Short and her collaborators examined changes in the health insurance of a large national sample of people during the four years from 1996 to 1999. They analyzed data from a survey conducted by the U.S. Census Bureau. Their analyses showed that 85 million Americans, more than a third of the population under age 65, spent some without health insurance during the four years. That figure is about twice the commonly cited estimate, around 40 million, that is the number of people who lack insurance in any given month. By tracking people over time, the researchers also learned that many people cycled in and out of coverage several times over the course of the survey.

"We often use the term 'churning' to describe the movement in and out of health insurance," Short explains. Short, Dr. Deborah Graefe, research associate of the Population Research Institute and Cathy Schoen, vice president of The Commonwealth Fund, found that churning was quite common. According to national estimates based on the 1996 Survey of Income and Program Participation, 28 million Americans were uninsured more than once from 1996 to 1999. A majority of those uninsured during the four years-45 million people-lacked health insurance for at least 12 of the 48 months when multiple uninsured gaps were considered. Nearly 30 million people were uninsured for more than 24 months in all.

"Churning has both health and financial implications," Short continues. "Churning can disrupt the continuity of health care, since continuity of health care hinges on continuity in coverage. This can be especially difficult for people with chronic illnesses who need continuous care or people like the woman in my story who are diagnosed with a life-threatening illness. It also can greatly affect children, who may not receive important preventive services while they are uninsured. Being in and out of coverage may be just about as bad as having no coverage at all."

"On the financial side, churning wastes money," Short continues. "It takes administrative time and expense to enroll people in health insurance plans. Enrollees in public programs like Medicaid and SCHIP have to re-apply every year, and they frequently are dropped from the computerized enrollment files when they fail to send back the necessary paperwork. Then they go to their doctors when they need care and are told that they are no longer enrolled. At that point, they have to be reinstated, which is a big waste of time and money."

The researchers found that people with lower incomes and racial and ethnic minorities were hardest hit with multiple gaps in health insurance. African Americans and Hispanics experienced more problems with unstable insurance than whites. Hispanics were the hardest hit, with three-quarters of lower-income Hispanics uninsured at some point in four years. Viewed separately by income, 68% of those with incomes below 200% of the poverty line spent some time uninsured, including 42% who were uninsured for more than 12 months in total. Gaps at low income levels are caused by frequent breaks and changes in employment, as well the loss of public insurance.

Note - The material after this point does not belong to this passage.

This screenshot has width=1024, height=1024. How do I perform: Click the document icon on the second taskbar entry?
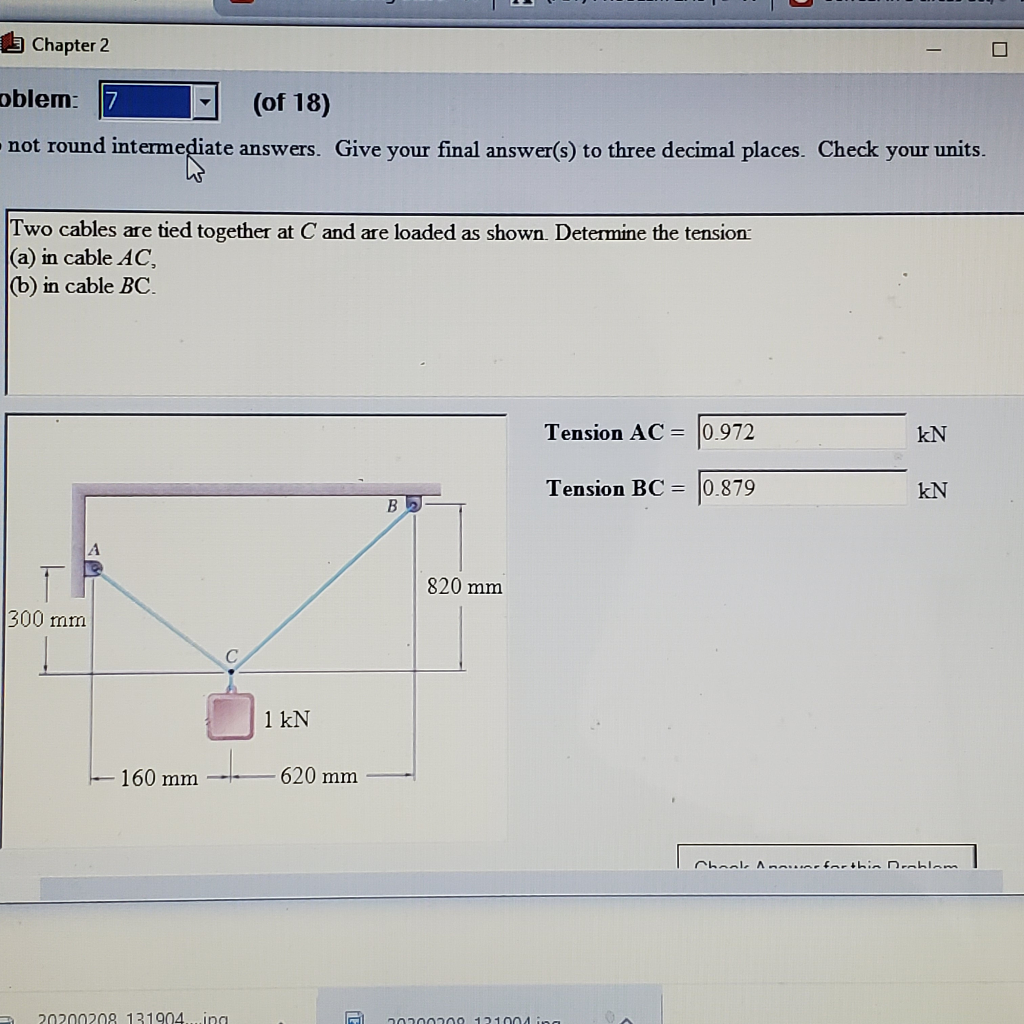[x=355, y=1019]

Policymakers tend to focus on the number of people who are uninsured at any one time, and to equate gaps in coverage with population groups like children or low income families that are most likely to be uninsured. Rather than profile high-risk groups, Short's research focuses on uninsured gaps over time. She emphasizes that the challenge for policy is to design new programs that will fill these gaps, and to avoid programs with restrictive eligibility criteria that create new gaps when family circumstances change.

"In our research we are looking at gaps over time and thinking of ways to fill them," Short says. "In particular, we're looking at ways to help people keep the coverage that they now lose. For example, new tax credits that the President and others are proposing could be used by individuals to extend their private insurance through COBRA or to pay for additional time on Medicaid and SCHIP."